El morbo es una tendencia que todos los seres humanos la poseen, unos en mayor medida que otros, pero ninguna persona se escapa de poseerla.

El morbo es una característica que hace que las personas sientan deseos de ver, oír, oler, sentir o hacer las cosas que están catalogadas como prohibidas o malas. En términos sicológicos es una tendencia a buscar lo prohibido, lo sucio, lo impúdico y lo truculento, es por esto que se la relaciona directamente con el sexo.

Tener morbo es una actitud normal hasta cierto punto, pero cuando se sale de los parámetros normales se habla de personas morbosas patológicas.

El exceso de morbo es un mal físico, mental e incluso moral, ya que es repudiado por la sociedad, puesto que este podría acarrear problemas en las relaciones interpersonales y cuando está fuera de control podría traer problemas muchos más graves.

Aspectos sicológicos

Según la sicología el morbo debe tener cierto nivel para considerarse normal. La atracción por el sexo opuesto, la curiosidad por ver cosas o situaciones inusuales, el pretender oler cosas desagradables, el imaginarse situaciones, encuentros o personas en distintos estados, el querer ver a los muertos, entre otros son tendencias normales del morbo que cualquier persona puede sentir.

Es común escuchar un relato sangriento e imaginarlo, o mirar pornografía y sentir deseos sexuales, pues el cerebro crea una respuesta a lo que se está presenciando u oyendo. Existe una característica cerebral que hace distinguir la realidad y logra el control de la mente sobre el instinto, que es la causa por la cual el morbo se mantienen en un nivel normal.

El morbo incluso está en las cosas más simples como imaginar un beso, la desnudez de alguien, la tendencia a descubrir los tabúes, exploración de partes íntimas en edades cortas, entre otros.

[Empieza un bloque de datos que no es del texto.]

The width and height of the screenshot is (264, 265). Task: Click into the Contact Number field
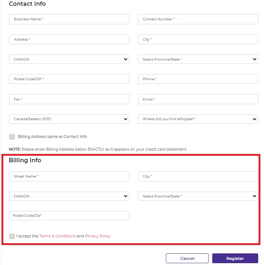pyautogui.click(x=198, y=19)
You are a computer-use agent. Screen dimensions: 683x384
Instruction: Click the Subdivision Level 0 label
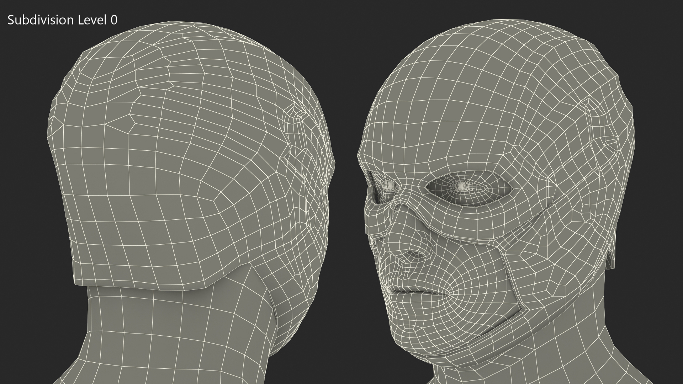pos(62,20)
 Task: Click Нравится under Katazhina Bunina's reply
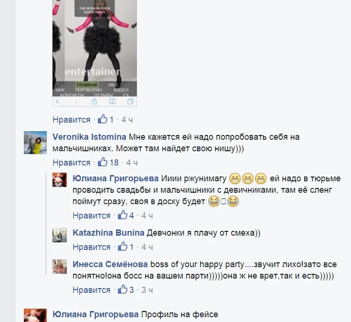pos(92,247)
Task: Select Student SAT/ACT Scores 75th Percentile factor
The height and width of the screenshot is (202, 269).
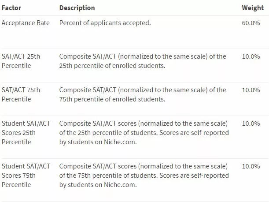Action: (x=26, y=176)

Cuando esto se sale de los parámetros normales como atracción incontenible por el sexo opuesto, pedofilia, atracción extrema por la sangre, la pornografía, la muerte o la podredumbre y suciedad, entonces se está hablando de distintos tipos de enfermedades. Es por eso que un violador necesariamente será morboso en lo referente al sexo y un asesino lo será respecto a la muerte y a la sangre.

Aspectos sociales

Sin duda alguna las conductas morbosas o que den a entender que existe cierto grado de morbo en una persona son objetadas y desaprobadas por completo en la sociedad. Incluso a los niños se les reprocha ciertas conductas como andarse en sus partes, cosa que está errada porque cuando se está en la etapa de la infancia, los niños siempre realizan autoexploraciones para poder conocerse a sí mismos.

El gusto por la pornografía es algo que las personas no se sienten orgullosas de contar al resto, porque saben que serán señaladas y criticadas.

La sociedad definitivamente no tolera las conductas morbosas, sin embargo todos los que pertenecen sienten morbo por determinada situación.

El peligro del morbo como enfermedad

Todo violador imagina el momento previo al acto brutal, por lo que los pensamientos muy frecuentes y obsesivos por la sexualidad hacen que el cerebro cree el impulso de tomar por la fuerza a una persona y realizar actos descomunales.

Los asesinos en cambio, disfrutan viendo sangre, imaginan la muerte y el sufrimiento; un tipo de morbo bastante dañino y anormal.

Lo peligroso de estas dos personalidades es que no tienen un control cerebral, carecen por completo de moral, no conocen la empatía, a pesar de que en muchos casos son personas de inteligencia superior; sin embargo esto no es suficiente para poder ejercer un control mental.

El morboso enfermo es víctima de sus deseos y emociones extremas, no tiene capacidad alguna de control y tampoco posee capacidad de medición de consecuencias, daños y demás males que conlleva realizar una mala acción.

La conclusión de todo esto es que todas las personas son morbosas en determinado momento o situación, pero el auto control es lo que diferencia a las personas normales de los enfermos mentales.